Artist, teacher and healer John Ollom came to us through our expanding network, and we set out one afternoon to see what he does. We found him teaching a ballet class that consisted of a cross section of ages, and while some had more physical capabilities than others, everyone moved, and everyone danced. There was a commitment to joy in their dance that one would be hard pressed to find elsewhere in life. John himself is dedicated to helping others find that joy in movement and is a self-professed champion of the underdog. There were certainly no underdogs in class that day….only happy people who had left whatever cares they have in life at the door for the hour.


John: "It started off specifically as dance, going into ballet, Dance Theater, and now it’s more movement, art and healing. It’s kind of evolved over time. I used to work with a lot of people, and now I’m working with less people, but deeper. For example, in the dance world, there are people that are just stuck in shapes whether it’s modern or ballet or contemporary, people who are hung up on perfection and it’s kind of 'bound' them, literally and emotionally. When I did my graduate work, I started researching Jungian psychology and getting into the internal depths of people.

I started getting into musical theater as a child because they don’t put little boys in dance class. When I found what was my first dance concert, I remember specifically what I saw and thought 'what is this?' I was seeing these shapes and colors and moving bodies. My dad came up to me and said 'if I ever see you doing that shit on stage, I’ll whip you off that stage so fast you won’t know what happened to you.' They began giving me ultimatums and when I decided to dance I had to leave them. I left Ohio, I had to change my degree, I dropped out of pre-med; it was a big thing. So I had to fight to dance. It was a very traumatic thing.

I really believe in dance on a lot of levels. It’s not just a dance class. It’s emotional, it’s sexual, it’s spiritual, it’s psychological…it has a lot of value on a lot of levels. I really believe in that and I’ve fought for that for a long time. I don’t only just do my work in my performance art, I also support people to come with me.
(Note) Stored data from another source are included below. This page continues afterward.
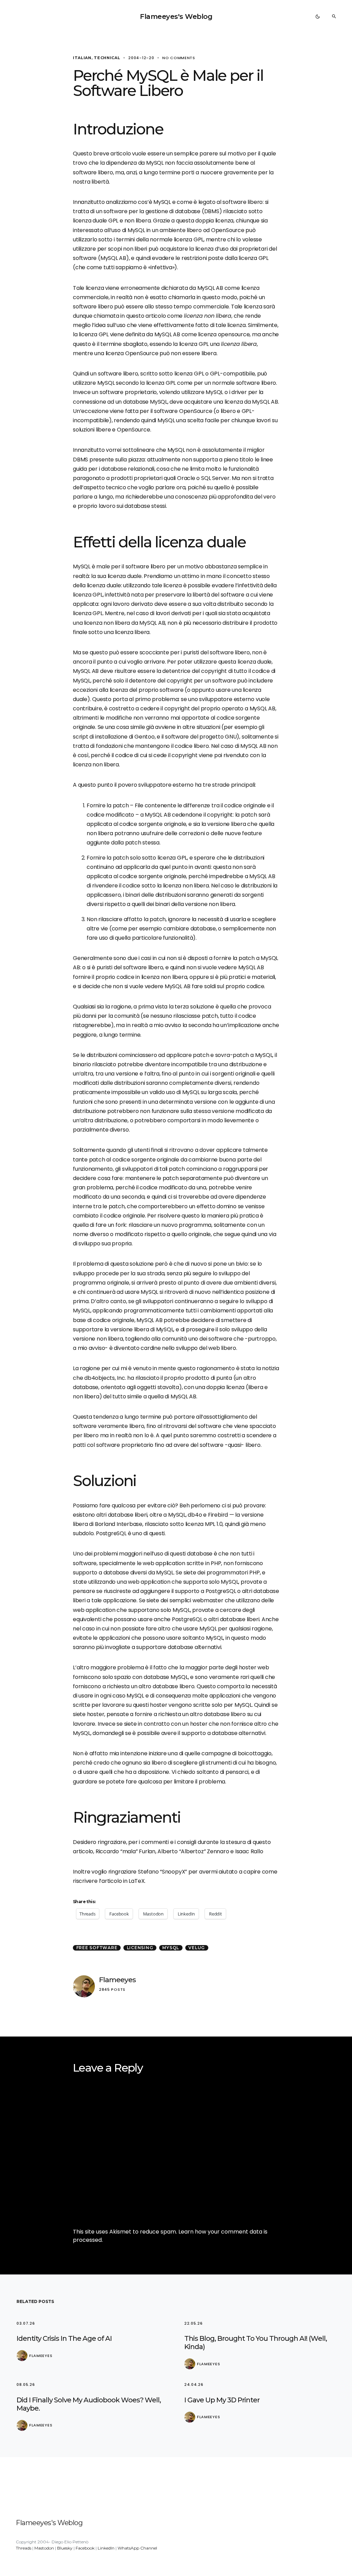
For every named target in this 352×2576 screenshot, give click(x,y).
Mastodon (44, 2548)
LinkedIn (106, 2548)
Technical (107, 57)
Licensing (140, 1947)
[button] (318, 16)
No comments (178, 58)
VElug (196, 1947)
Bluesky (65, 2548)
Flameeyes (117, 1979)
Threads (23, 2548)
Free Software (97, 1947)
Every month we do a series where there’ll be an artist, a painter or a sculptor, and people who come along with me. It’s not just 'everybody dance for John and do his thing,' it’s also where people are at. I bring them with me, not only making art as a product, but there are people like Sonia who is 84 years old and has been with me for 16 years."

Sonia: "I feel, in a sense, younger, and my body feels younger. My body feels good, and then, of course, I feel good. It’s John’s approach, his personality and his generosity, and you know that he’s giving everything he can. I find that very moving."

Jeannette: "I’m a dancer and I’ve been a dancer practically all my life ever since I was a young kid. I was in an accident and was hit by a bus. I had to go through two years of recuperation and rehabilitation. No matter what kind of mood you’re in, when you start moving your body any way, even if you just go walking or dancing any way, it’s a way to heal."

Jim: "Movement gives some people a mantra that keeps them centered, and for others a way to express their emotions that they may not be able to express in other ways. A lot of times men have difficulty in expressing, at least verbally, but through movement, some men are extremely expressive."

John: "I consciously make choices to make it a safe space. For example, a lot of people come to me with sexual trauma. I know people that label that as ‘you’re a survivor.’ But when you use that word ‘survivor,' you’re labeling yourself to the trauma. Let’s talk about you as a human with potential."

Shirley: "I love that feeling of just presenting myself. Letting my arms go and my fingers go, just letting my body go to movements."

Jim: "I think art, in any way we do it, helps us find out who we are, so that we can be better at being a person, being better to people around us, and being better in the world."